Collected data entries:

== Segment start ==

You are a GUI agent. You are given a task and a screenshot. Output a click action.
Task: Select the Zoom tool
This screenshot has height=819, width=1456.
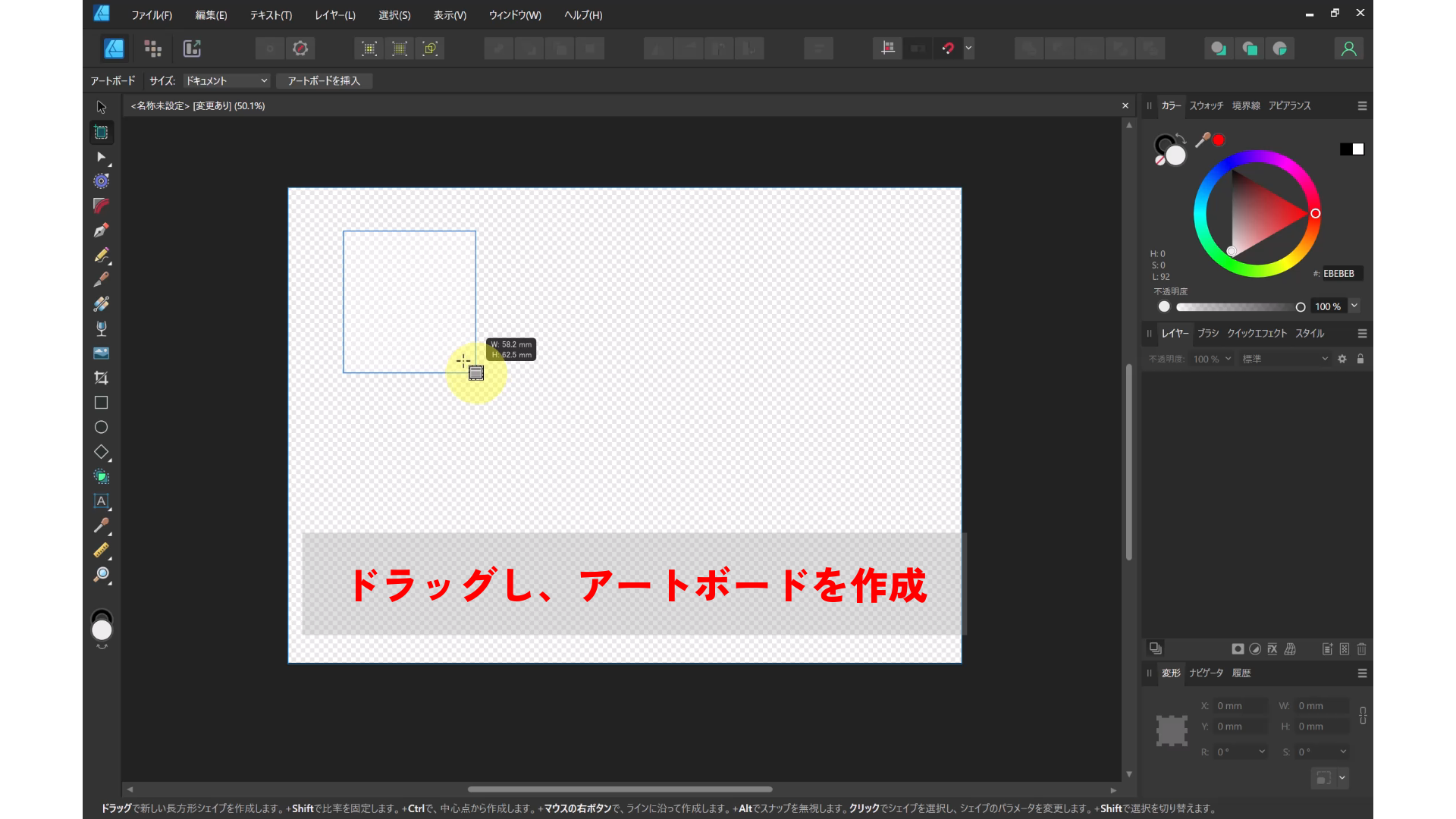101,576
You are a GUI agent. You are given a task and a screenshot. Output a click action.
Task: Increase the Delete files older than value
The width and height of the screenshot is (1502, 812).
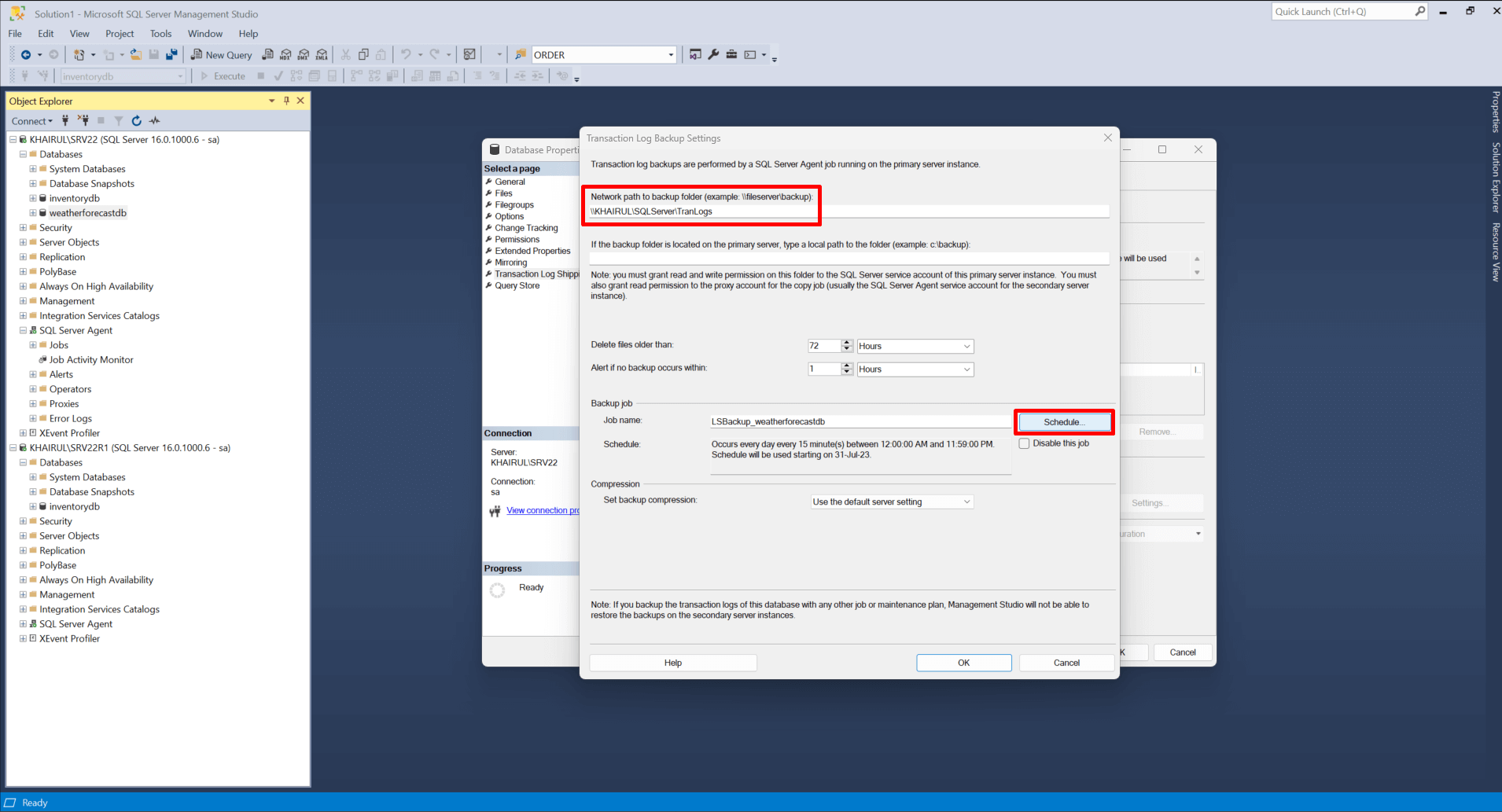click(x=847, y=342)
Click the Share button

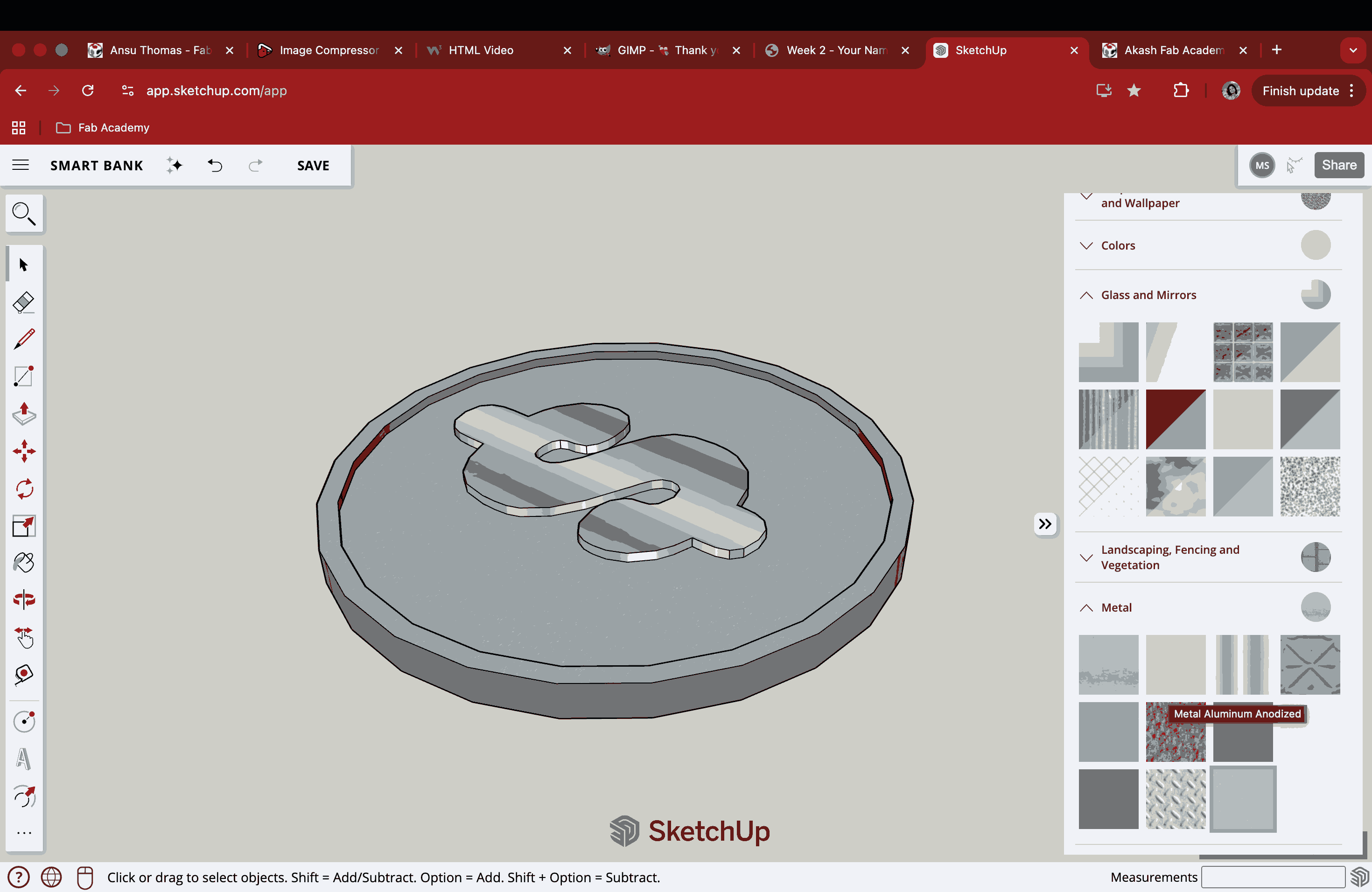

== Segment end ==
== Segment start ==

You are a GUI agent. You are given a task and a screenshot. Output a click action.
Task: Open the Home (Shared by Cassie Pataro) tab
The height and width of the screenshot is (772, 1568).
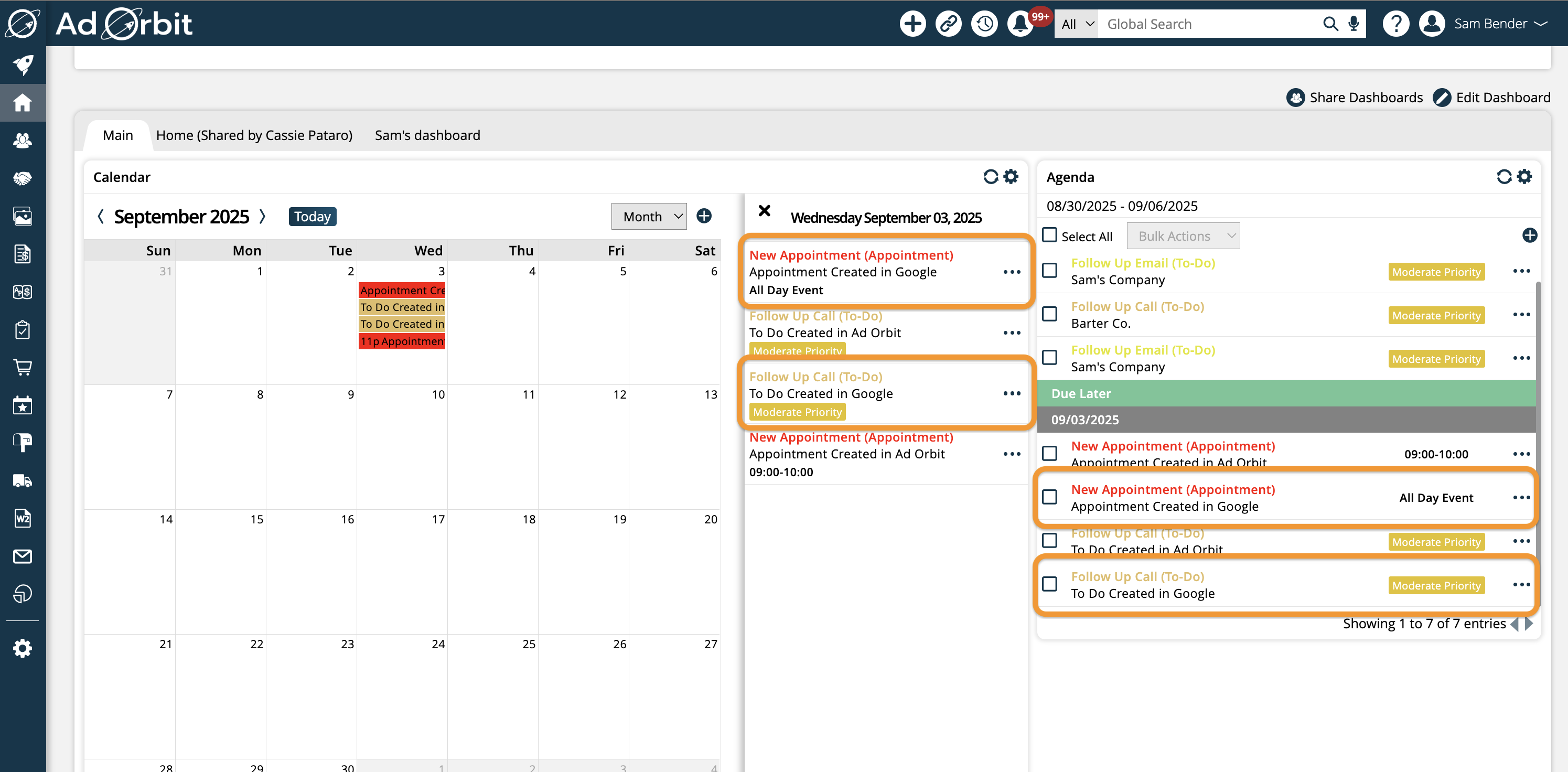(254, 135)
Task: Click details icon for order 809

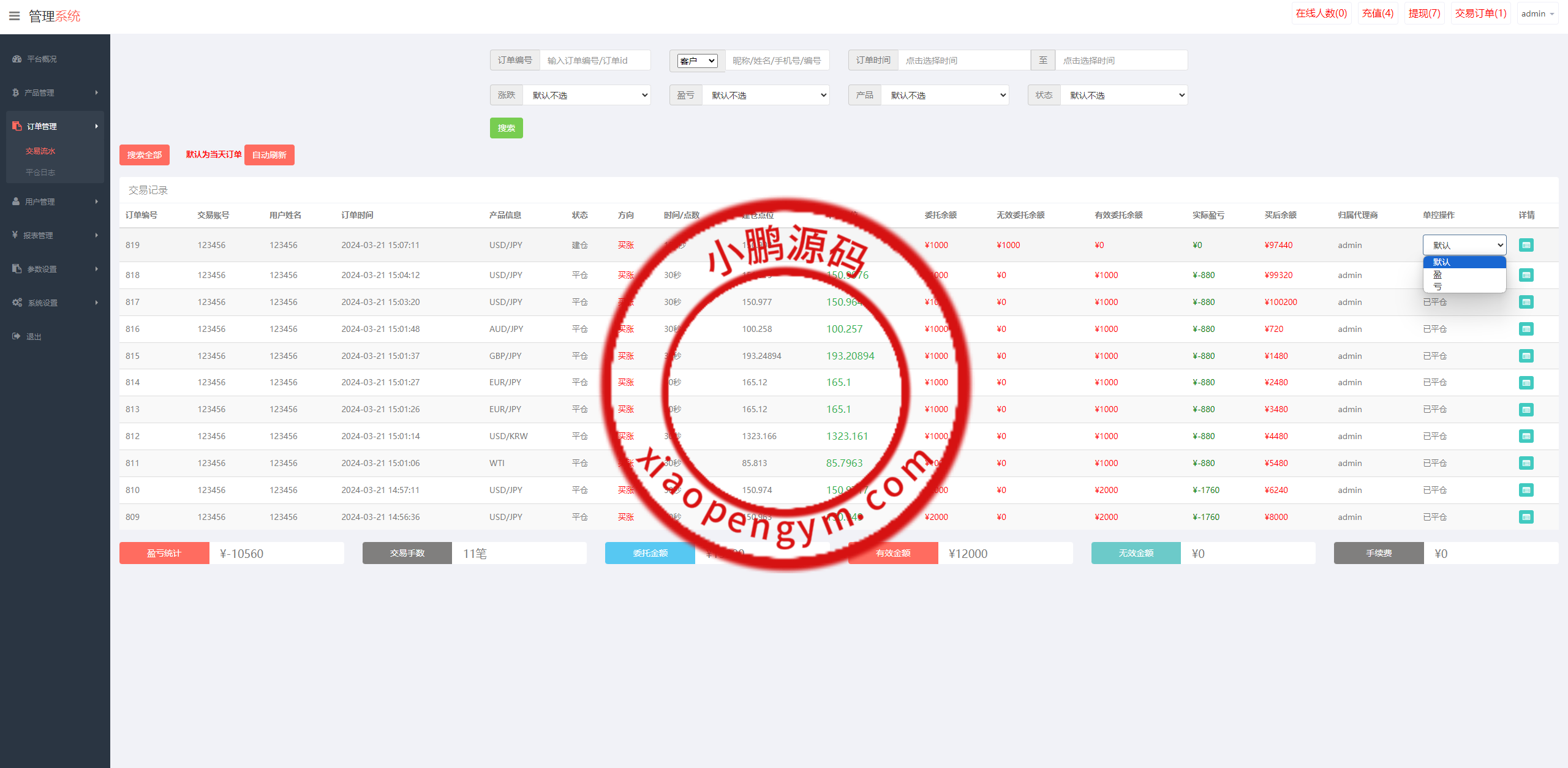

== Segment end ==

- **Required work**:
From the line with "Task: Increase the" up to and including the line with "Click the Share button" above, retype every line exactly and nothing more; leave out the pictures.

- **Answer for the task**:
Task: Increase the Delete files older than value
The width and height of the screenshot is (1502, 812).
click(x=847, y=342)
Click the Share button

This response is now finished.